> THE TASK: Rewrite the part that opens with the line containing "This screenshot has" and closes with the line containing "(x=605, y=1149)", replacing "icon" with "button" and keeping everything else the same.
##### DATA SUPPLIED #####
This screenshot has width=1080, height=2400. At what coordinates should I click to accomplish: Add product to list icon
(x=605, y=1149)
#####
##### DATA SUPPLIED #####
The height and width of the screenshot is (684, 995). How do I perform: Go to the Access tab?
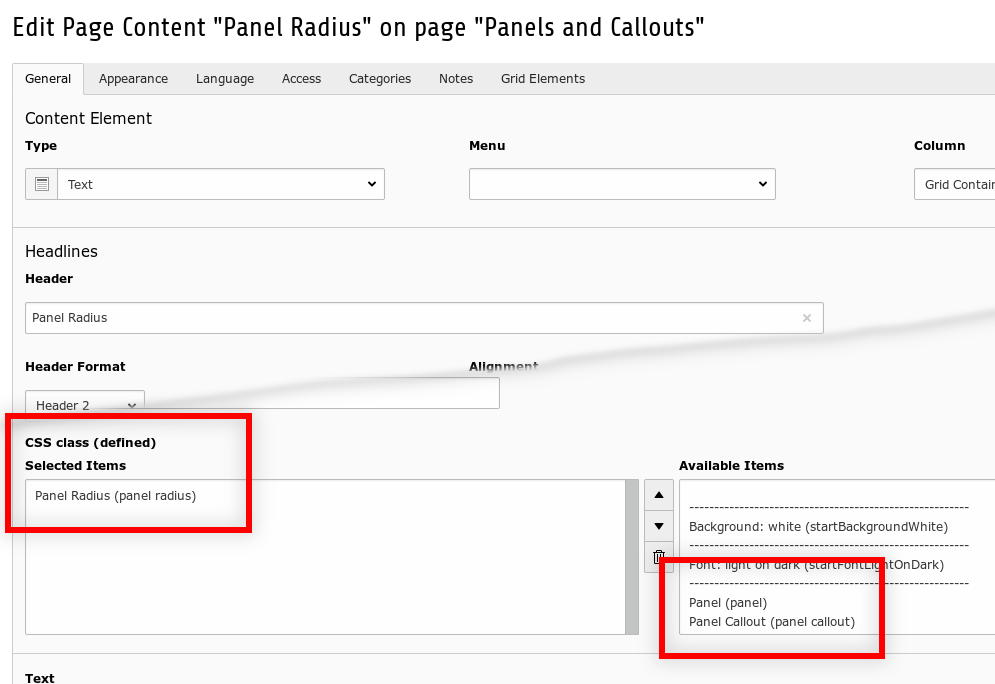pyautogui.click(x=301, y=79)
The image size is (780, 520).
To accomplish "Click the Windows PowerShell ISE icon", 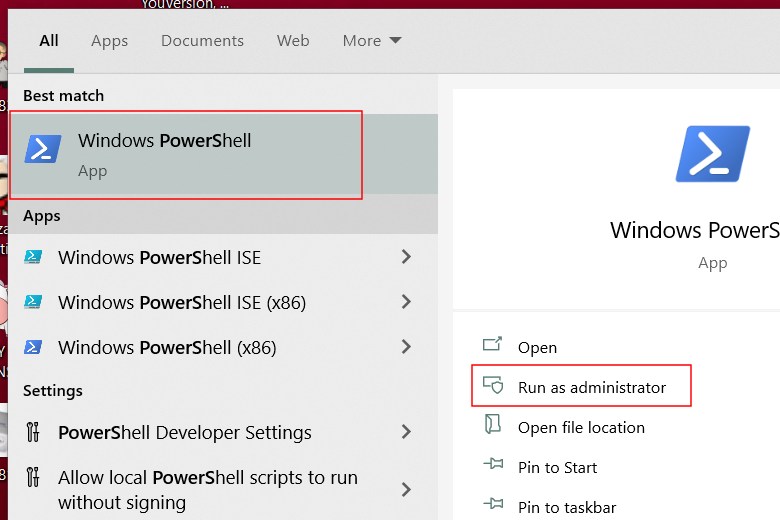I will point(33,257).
#####
##### DATA SUPPLIED #####
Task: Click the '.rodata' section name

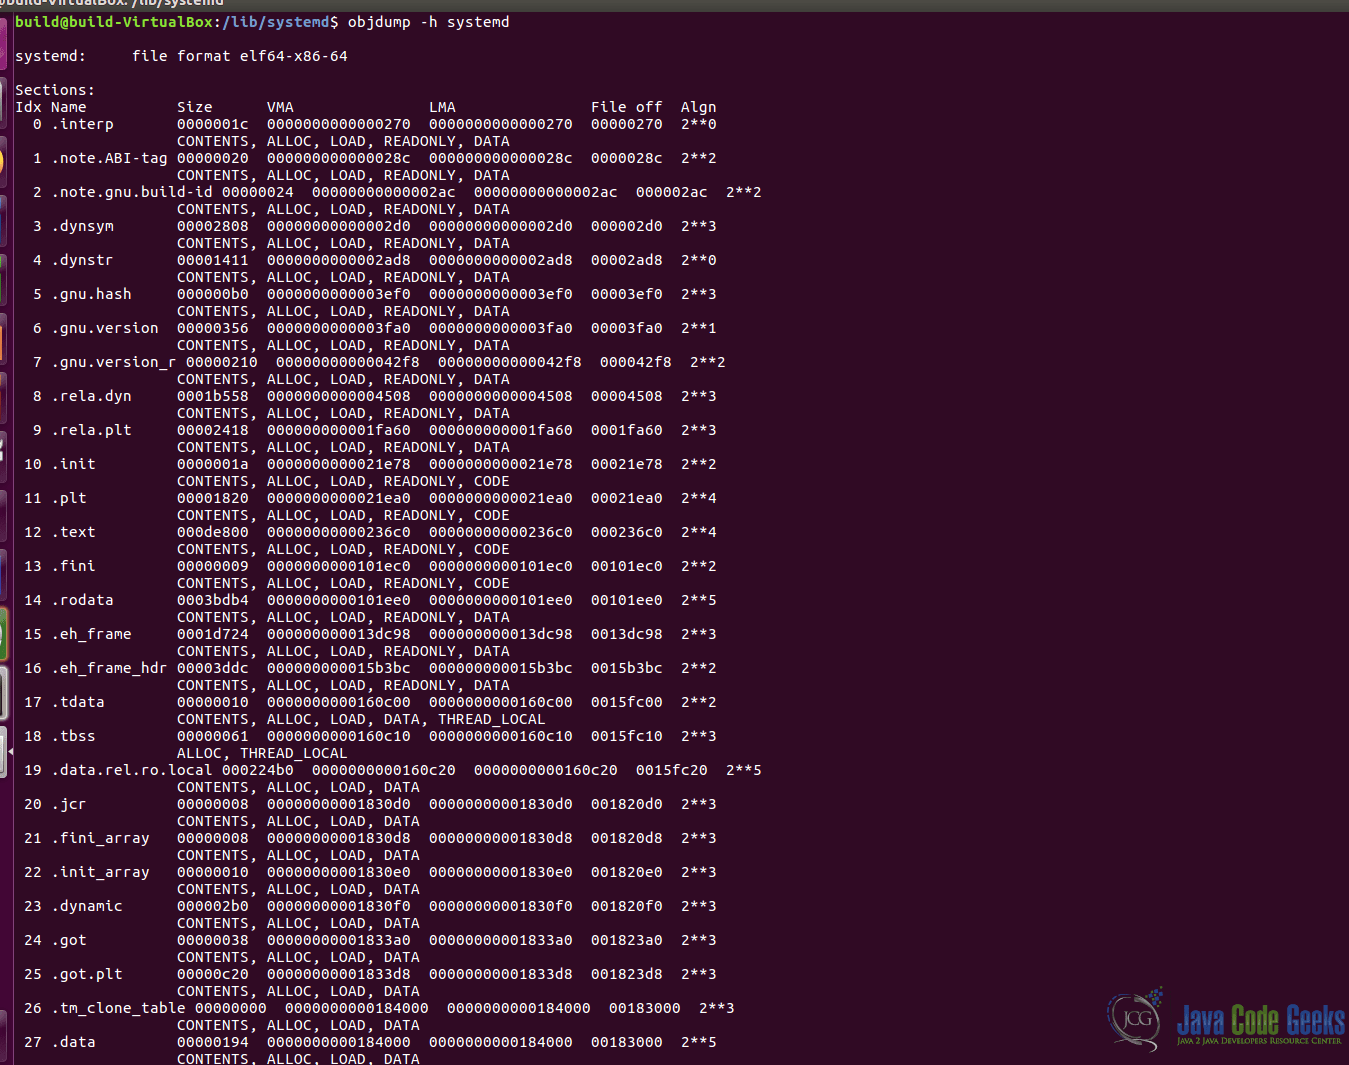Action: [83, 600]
#####
> COMPLETE RESPONSE:
This screenshot has width=1080, height=2400. At what coordinates should I click to accomplish: Add product to list button
(x=605, y=1149)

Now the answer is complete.